Human land use can also limit fire by fragmenting landscapes, but this process is not included in most global models. Moreover, although people often use fire to manage grazing lands for livestock, these practices have not been explicitly modeled (except as performed by pre-industrial societies). This could be important for regions such as sub-Saharan Africa, where the seasonality of pasture burning tends to differ from that of other lands, potentially influencing savanna-forest dynamics.

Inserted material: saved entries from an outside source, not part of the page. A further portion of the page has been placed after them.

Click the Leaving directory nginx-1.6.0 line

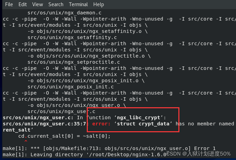tap(84, 155)
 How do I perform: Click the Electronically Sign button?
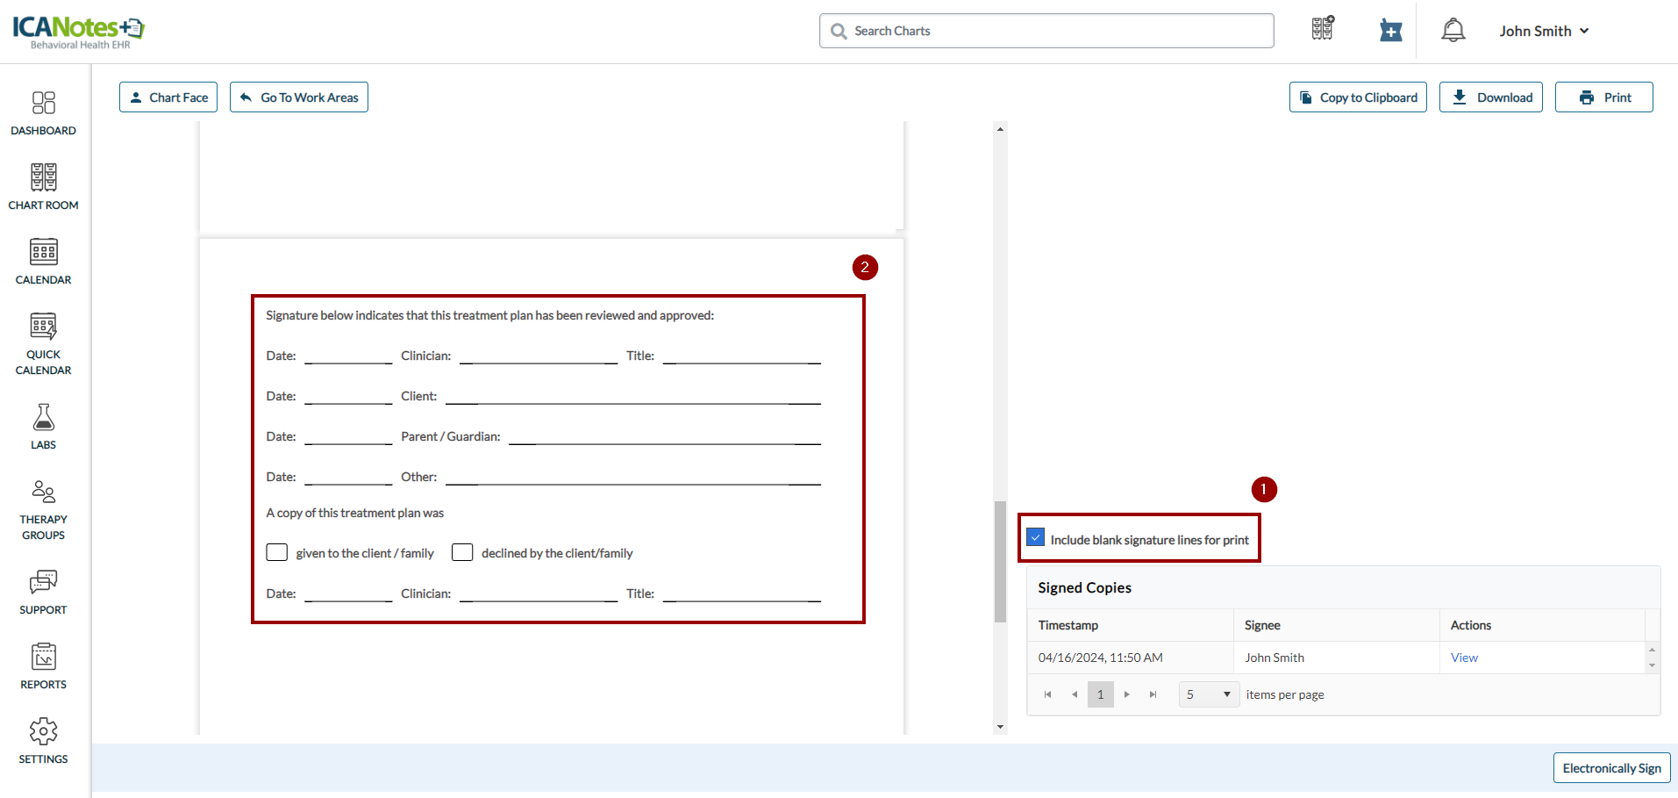click(1610, 768)
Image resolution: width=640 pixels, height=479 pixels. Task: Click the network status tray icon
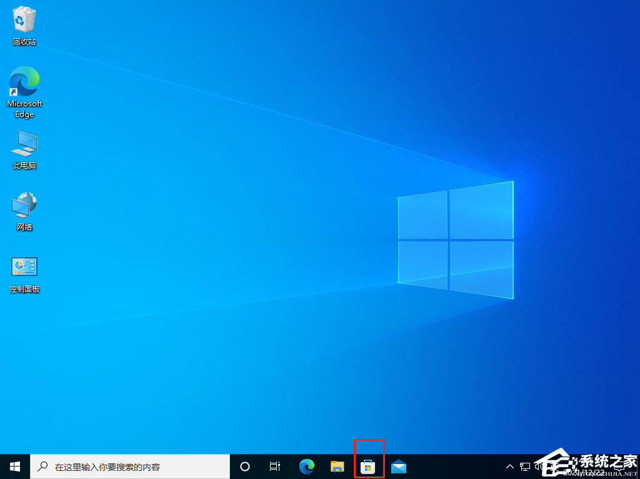pyautogui.click(x=524, y=467)
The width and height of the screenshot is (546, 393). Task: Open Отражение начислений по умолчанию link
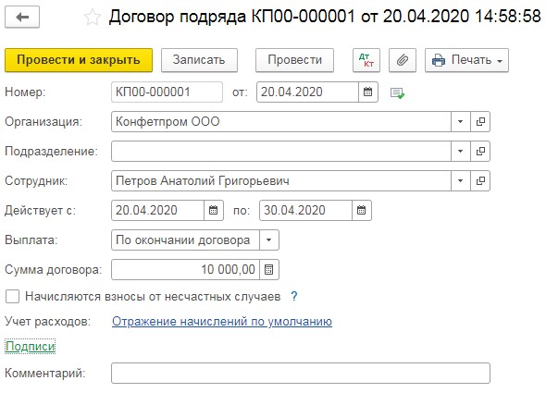tap(222, 321)
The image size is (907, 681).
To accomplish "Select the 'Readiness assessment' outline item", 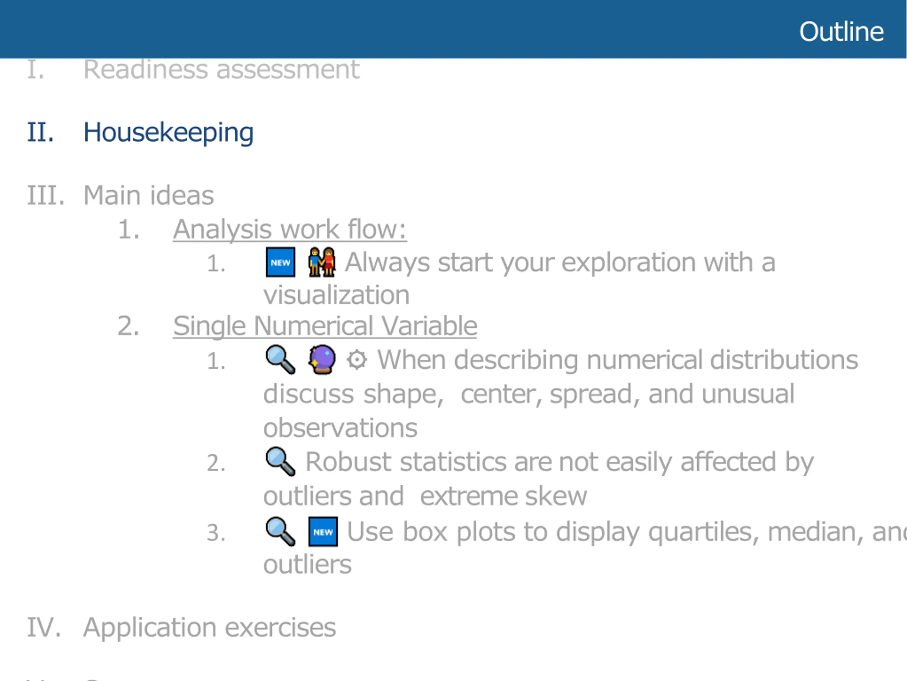I will coord(221,69).
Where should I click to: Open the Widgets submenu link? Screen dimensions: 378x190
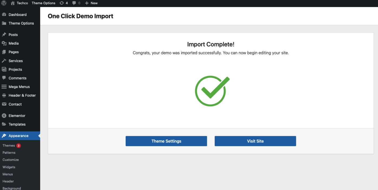[9, 167]
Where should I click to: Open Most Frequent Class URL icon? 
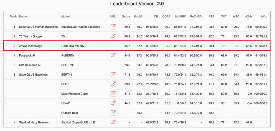113,93
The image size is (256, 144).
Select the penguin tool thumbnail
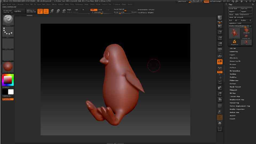click(x=235, y=33)
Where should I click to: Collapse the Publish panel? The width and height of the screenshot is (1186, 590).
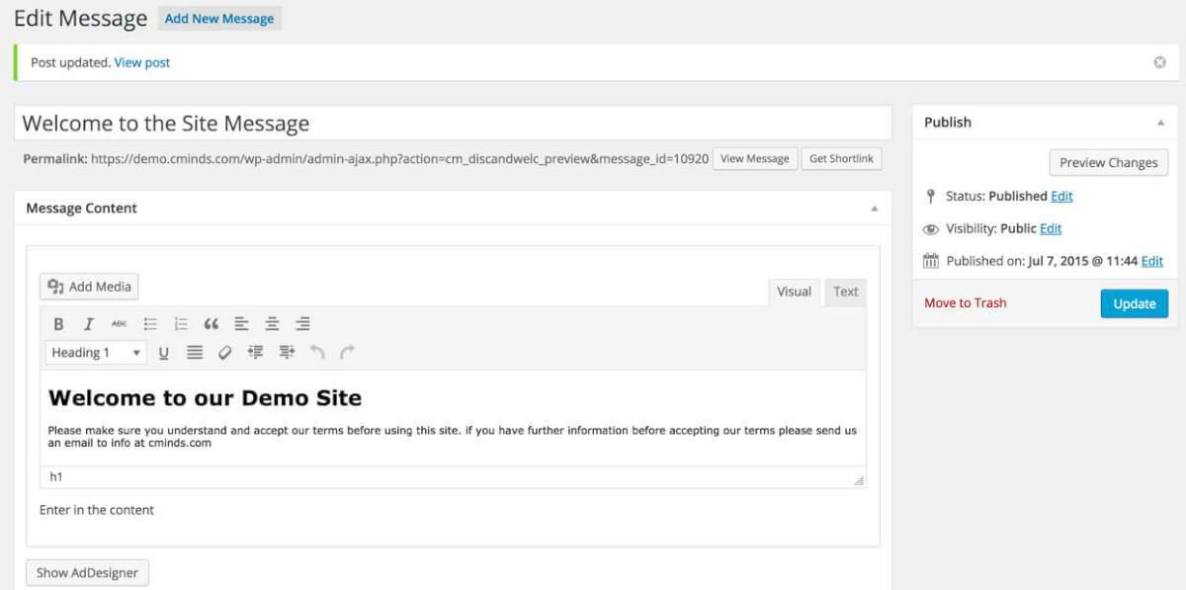pyautogui.click(x=1160, y=123)
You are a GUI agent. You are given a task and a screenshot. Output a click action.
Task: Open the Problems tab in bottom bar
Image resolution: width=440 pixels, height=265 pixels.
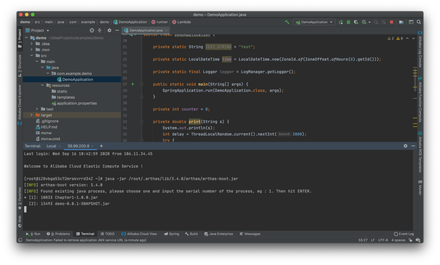pos(58,234)
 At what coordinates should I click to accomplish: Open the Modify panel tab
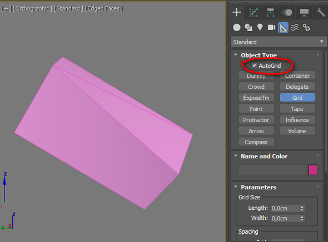click(x=254, y=13)

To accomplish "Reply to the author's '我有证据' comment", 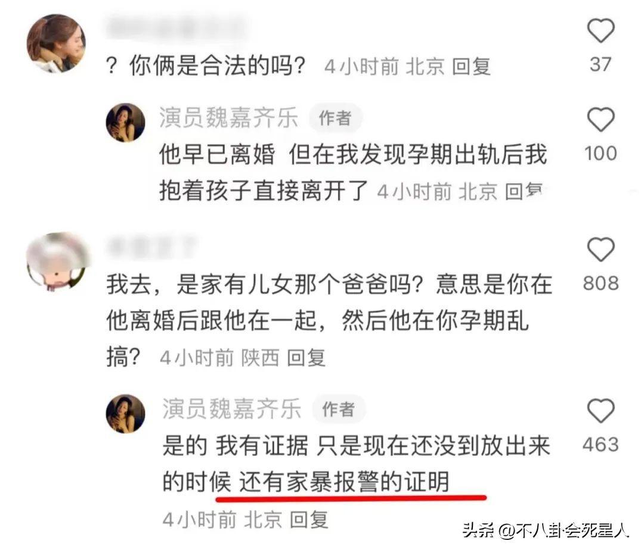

Recent efforts elucidating the effects of cropland and pasture on fire regimes at regional scales provide insight into these processes. Using this new understanding, we have developed a fire model with structurally distinct modules for burning of croplands, pasture, and primary and secondary lands, as well as fire use for deforestation. Parameters for each are rigorously constrained using remote-sensing observations of burned area. This structure allows us to disentangle agricultural practices and fragmentation effects from the endogenous processes driving fire on non-agricultural land, resulting in a better ability to simulate how fire works at large scales. This is critical for modeling the future of fire and all the parts of the Earth system that it affects, including vegetation distributions, nutrient cycling, and biosphere-atmosphere interactions.

In this work, we introduce the structure of the fire model and how it was parameterized. We then compare its performance with observations of burned area and previous global fire models, with a focus on regions where cropland or pasture predominates and especially where people use fire in their management.